## Supplied passage
Riders gather to board light rail at the Capitol Hill Station in Seattle during the station’s first day in March. (Jeremy Dwyer-Lundgren / Seattle Weekly)

Riders gather to board light rail at the Capitol Hill Station in Seattle during the station’s first day in March. (Jeremy Dwyer-Lundgren / Seattle Weekly)

How was the timeline of ST3 shortened? Creative borrowing

This is part of a Sound Publishing special report on the Sound Transit 3 expansion proposal, which is on the ballot on Nov. 8. More

Faster. That’s the number-one thing Sound Transit heard from critics after releasing a draft version of its ST3 expansion plan in March. If passed, the then-$50 billion project would have upgraded our transit network with lots more light rail and commuter trains, among other things, but many of the target dates were too far-flung. The Ballard line wouldn’t be done until 2038, for instance, and Everett wouldn’t see a train until 2041.

So when the regional transit agency announced in June that it had moved up the timelines on eight different projects — speeding them up by five years in some cases — there was much rejoicing in Seattle’s urbanist enclaves and transit-hungry suburbs alike.

But cork the champagne for a second and put on your thinking cap. How did they move the timelines up?

We put the question to Sound Transit spokesperson Geoff Patrick. The answer: finance.

Yes, usury! The dark and arcane art that gave us the housing-market bubble and the credit-card economy — this is the magic that will deliver fast transit to the Puget Sound region, faster. “Working closely with a financial team that included outside consultants, we were able to leverage bonding to borrow about $4 billion in addition to what we’d assumed,” says Patrick. “By increasing the funding by that $4 billion, we were able to move up the timelines.” As a result, the overall ST3 budget rose from $50 billion to $53.8 billion.

In other words, some hired-gun economists put their heads together and found a way to materialize $4 billion out of thin air by borrowing it via bonds (that is, loans from regular citizens to the government). In the long run, of course, taxpayers have to pay back those bonds with interest, but in the relatively short term — in this case, a quarter-century — this economic magic trick frees enough cash flow to allow Sound Transit to break ground on eight of its projects years earlier than planned.

Cash flow: That’s the keyword here. The whole dilemma of finance, after all, is balancing the value of getting money you can invest in transit now (which will pay dividends to individuals and the economy as the Puget Sound area gets more and more crowded) against the price of borrowing (that is, interest). Functional governments can usually borrow money on the cheap because it’s a safe investment: It’s hard for a debtor to skip town when the debtor is a town. On the other hand, there’s a limit to how much even a municipality can borrow before it has so much debt — and so much associated risk of default — that its credit score gets downgraded and borrowing money via bonds becomes more expensive. This is what famously happened to our country’s credit score during the 2011 debt crisis.

In this case, Patrick says, the eggheads of fortune concluded that borrowing an extra $4 billion wouldn’t trigger a credit-score downgrade. So while it’s not free money — taxpayers have to pay it back eventually — it is cheap money.

[Items from a data source]
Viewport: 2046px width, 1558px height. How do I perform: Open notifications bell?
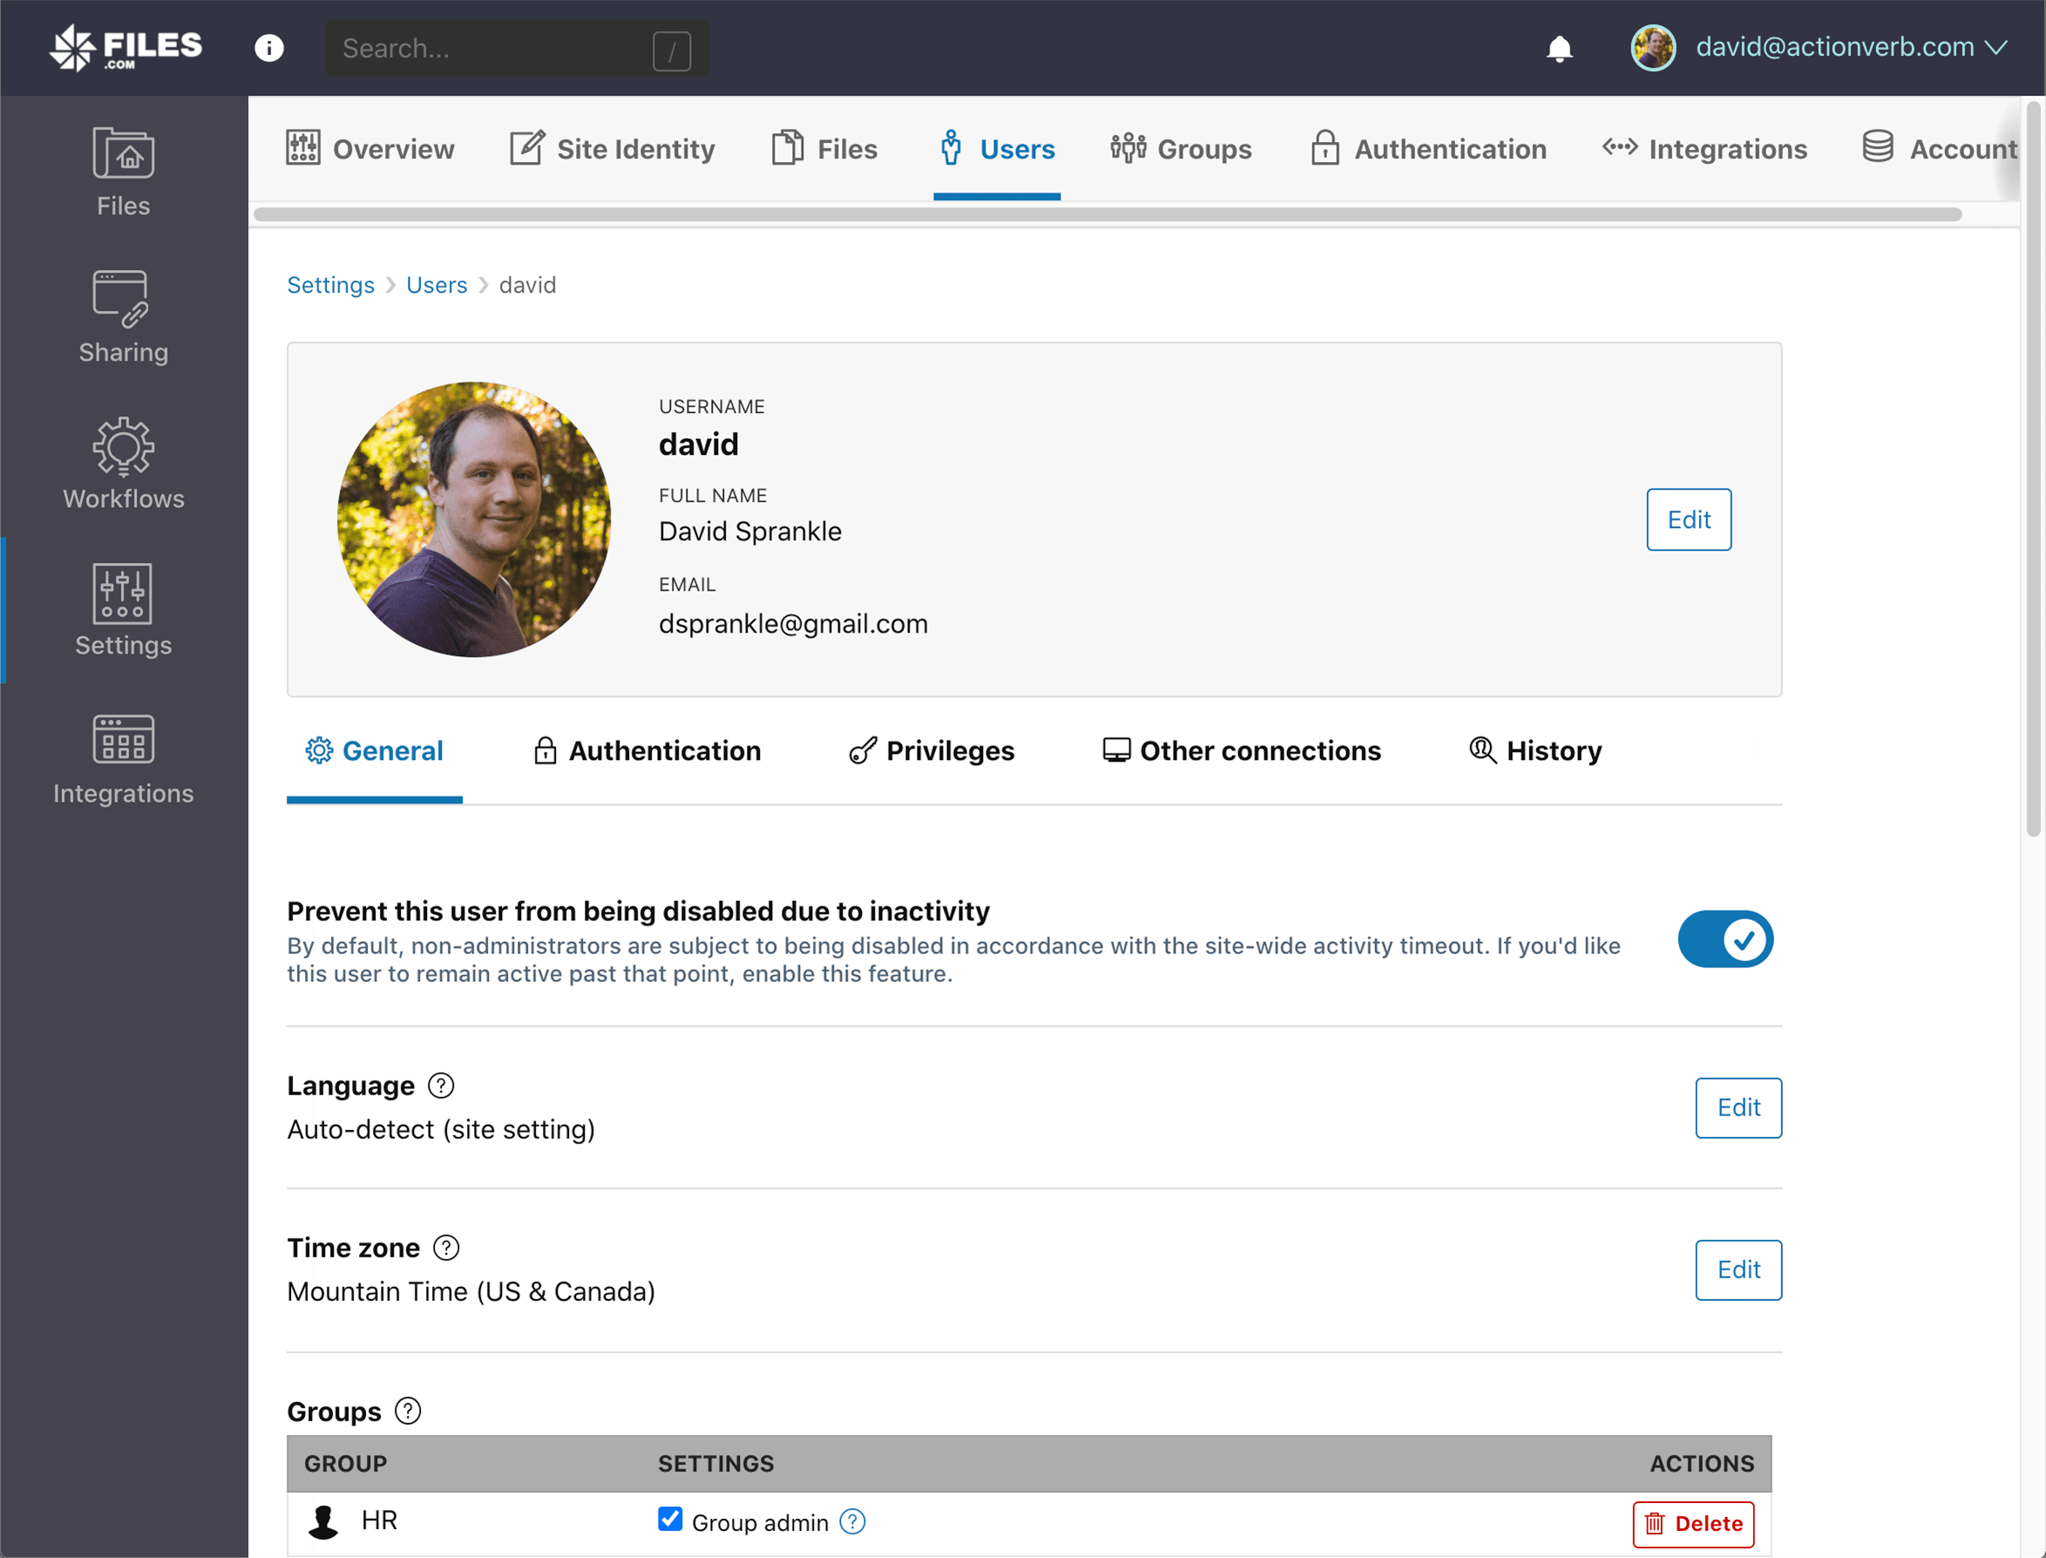(1559, 48)
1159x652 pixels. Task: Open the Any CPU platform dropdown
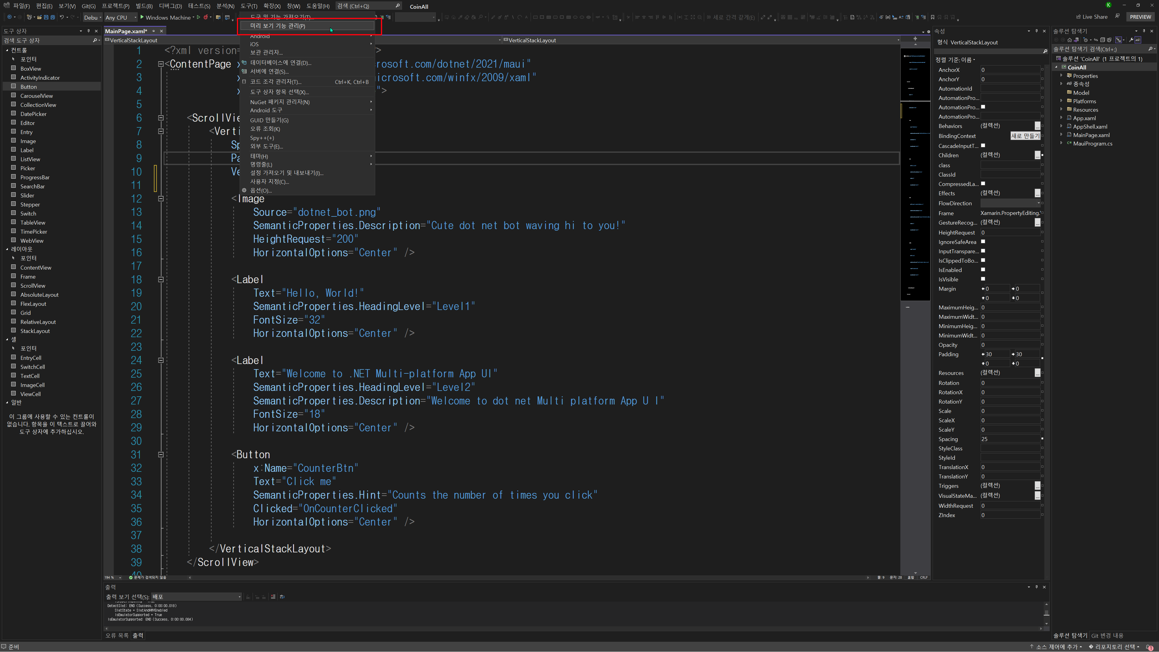coord(121,18)
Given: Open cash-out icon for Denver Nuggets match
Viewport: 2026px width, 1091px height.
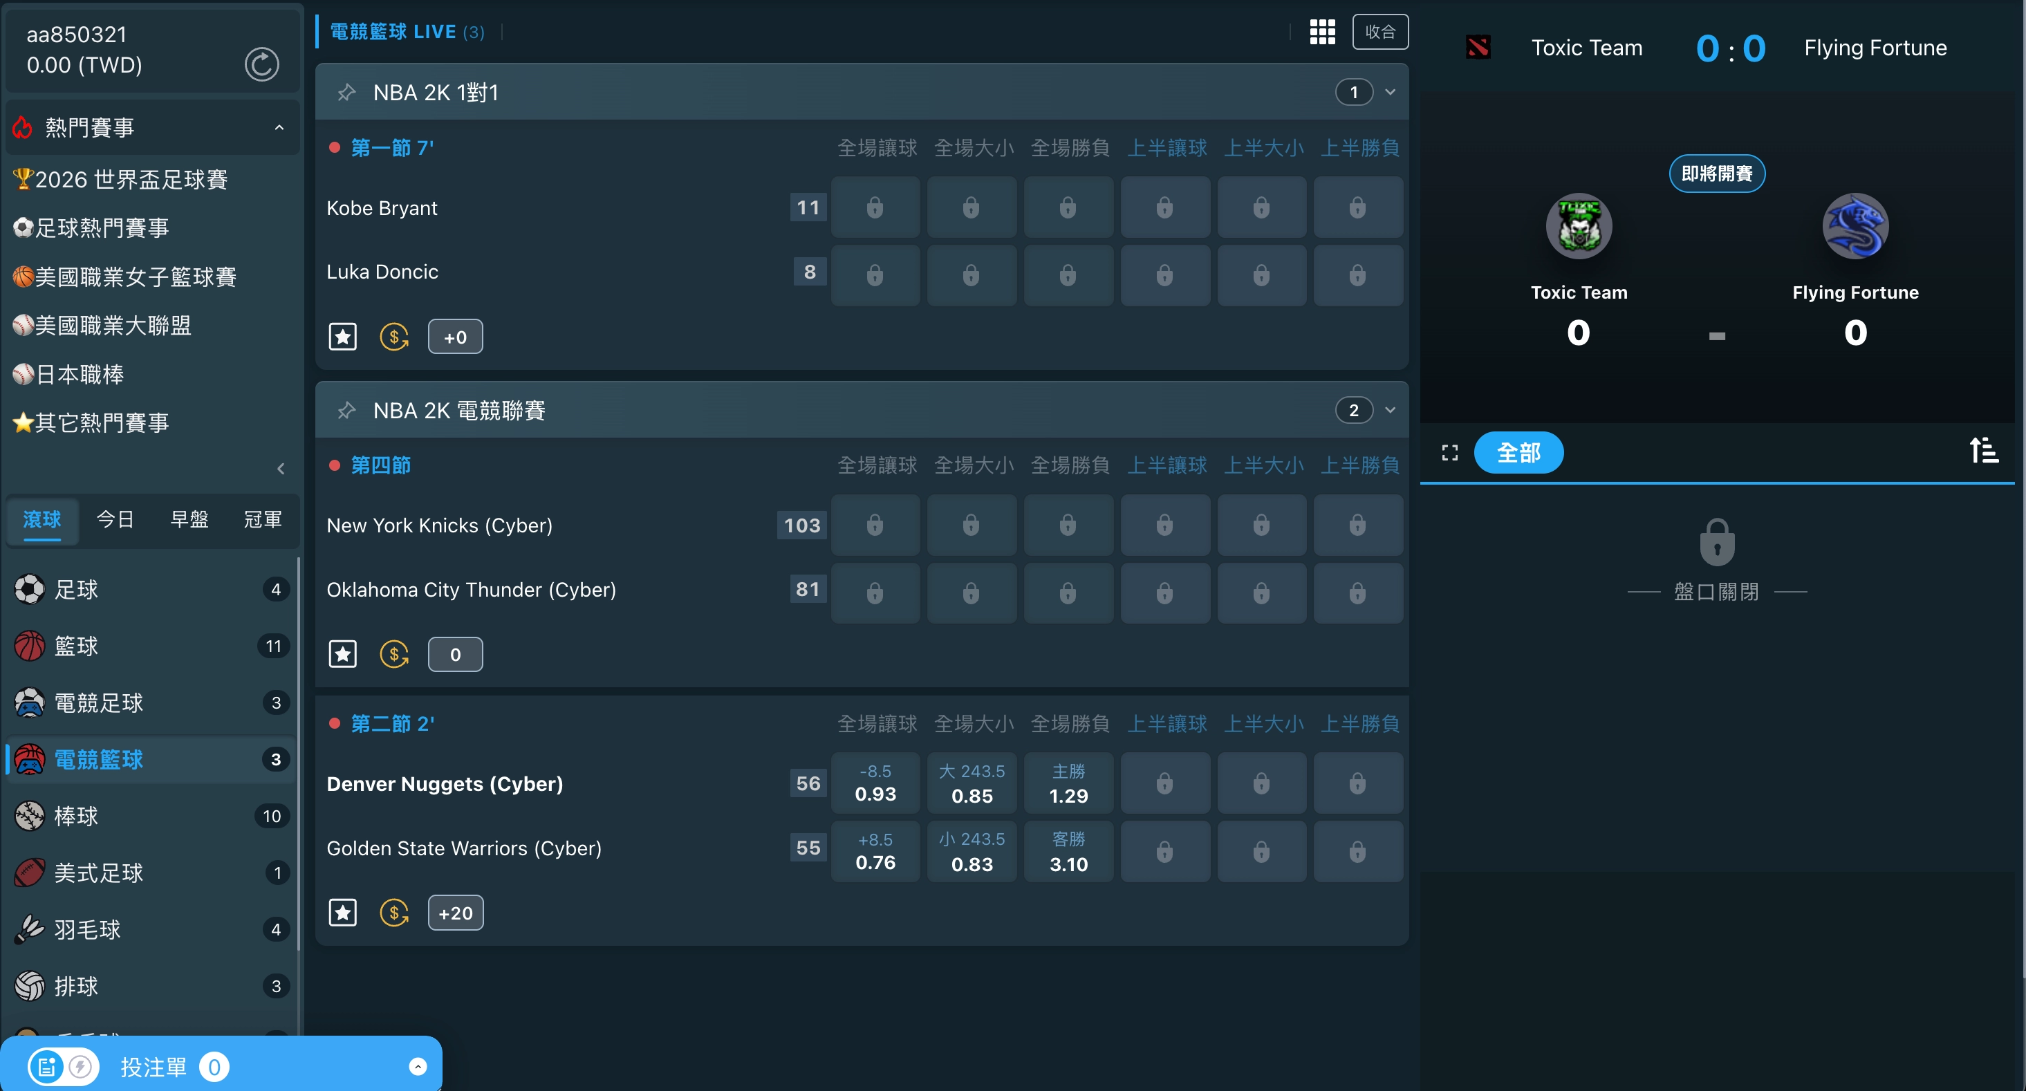Looking at the screenshot, I should 394,912.
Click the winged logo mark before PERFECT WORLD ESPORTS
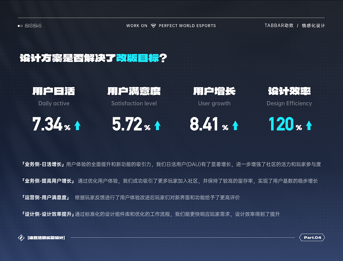The width and height of the screenshot is (343, 261). pyautogui.click(x=154, y=25)
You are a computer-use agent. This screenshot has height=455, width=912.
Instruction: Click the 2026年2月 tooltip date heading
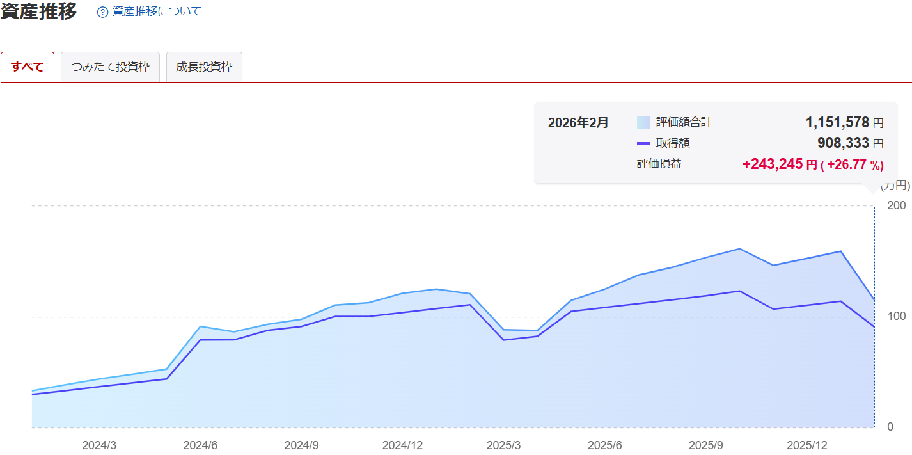pyautogui.click(x=578, y=122)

## Parts of the exercise
a: Extract the portion of the Sound Transit 3 article running from "How was the" down to "transit-hungry suburbs alike.".
b: According to the Sound Transit 3 article, why is the additional $4 billion not free money, yet still cheap money? Answer in one to three sentences.
c: Write what follows the final sentence of the Sound Transit 3 article, continuing in the same vein.

## Expected results
a:
How was the timeline of ST3 shortened? Creative borrowing

This is part of a Sound Publishing special report on the Sound Transit 3 expansion proposal, which is on the ballot on Nov. 8. More

Faster. That’s the number-one thing Sound Transit heard from critics after releasing a draft version of its ST3 expansion plan in March. If passed, the then-$50 billion project would have upgraded our transit network with lots more light rail and commuter trains, among other things, but many of the target dates were too far-flung. The Ballard line wouldn’t be done until 2038, for instance, and Everett wouldn’t see a train until 2041.

So when the regional transit agency announced in June that it had moved up the timelines on eight different projects — speeding them up by five years in some cases — there was much rejoicing in Seattle’s urbanist enclaves and transit-hungry suburbs alike.

b: It is not free because taxpayers must eventually repay the bonds with interest. It is cheap because the financial team concluded that borrowing the extra $4 billion would not trigger a credit-score downgrade, which would have made borrowing through bonds more expensive.

c:
Patrick explains how that cheap $4 billion can speed up eight different ST3 capital projects by 30 years cumulatively. “There’s two main factors in how long it takes to build a project,” he says. “First, let’s say money’s no object, it’s just how long it will take to build something. You have to go through several steps.” In some cases, project timelines — without accounting for any kind of legal delays — can take up to 15 years, he says. “[You] go through all the steps of alternatives analysis and environmental review, and then preliminary engineering takes you up to 30 percent design completion, then you go to final design — that’s 100 percent — and then you have to build it and open it,” says Patrick. “So it’s a significant time period with any major mass-transit project.

“Factor two is you also have to take into account your cash flow,” he says. That means making sure the right amount of money is available at the right time to pay for pencils, asphalt, and whatever else the builder gnomes of the regional transit district need to complete their transit mission. “Part of the challenge that we had with the draft measure is the cash flow was such that some projects were occurring later in the timeline than we wanted to, just by virtue of cash flow,” says Patrick. “In other words, [projects were delayed] not by how long it would take to build them, but by revenues.”

So you want to borrow revenues to speed them up. But doesn’t that add risk? One of the main talking points against ST3 — as articulated by the reliably anti-transit Seattle Times editorial board — is that it has too big a budget and too little oversight. On the other hand, the Times and the No on ST3 campaign website (which entirely relies on that Times editorial as its supporting “research”) are mostly upset about ST3 increasing taxes on property and cars.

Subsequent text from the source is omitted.